In Memory of Libby Rogers - A Serenity Memorial
Donation protected
In Memory of Elisabeth "Libby Rogers," Beloved Mother
1949 - 2024
Losing a parent to suicide is an unbearable pain far outside of language. When it’s a mother, it’s like the whole order of the universe implodes. Mom wrestled with this my entire life, and indeed, even before my birth. I don’t know if it’s more appropriate to say I failed my mom or my child. She was both to me. I’m not going to hide how she died; suicide isn’t something to shame her for, and I’ve always believed de-stigmatizing the topic could have prevented this somehow.
On Friday, May 10, 2024, Mom ended her life by jumping off a cliff in Colorado National Park; I don’t share this because of its gruesomeness but for the sake of compassion — I can’t stop thinking about how scared she must have been; she was always so afraid of heights. I can’t sleep, I can’t hold food down, I can’t even say my heart aches because it’s my entire body. I always loved the mountains — but I never want to see one again. Knowing this was inevitable does not make it any easier.
Instead I choose to see her as brave enough to find her freedom in whatever way she could.
My mother was a deeply complex, beautiful, and humble soul who finally has the wings an angel deserves; never a materialistic person, the only thing she ever mentioned wanting after her death was a park bench engraved with her name.
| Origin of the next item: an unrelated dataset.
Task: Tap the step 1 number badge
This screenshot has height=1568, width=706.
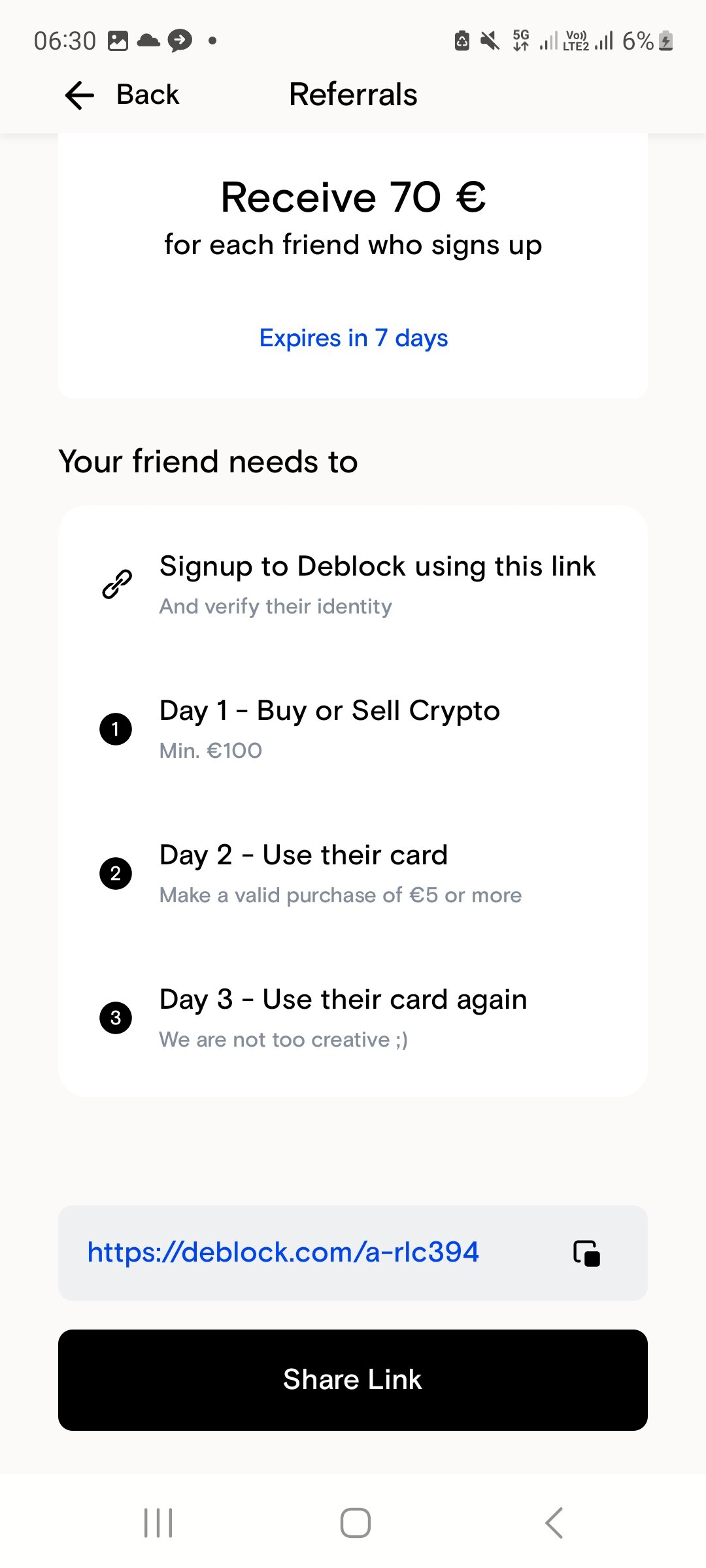Action: (116, 728)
I will forever regret my inability to save her life. While this will never bring back my mother, I hope to honor her memory and find some sense of peace by giving one last present to a compassionate, empathetic, troubled, and infinitely loving woman who deserved far more than the world that failed her.
I am raising funds to dedicate a park bench in her name located in Wichita, Kansas - where she raised my brother and I, and where she will be greatly missed by so many friends, former students, and family members. This fundraiser's target aims to cover travel expenses from California to my hometown, as well the associated costs of her memorial bench.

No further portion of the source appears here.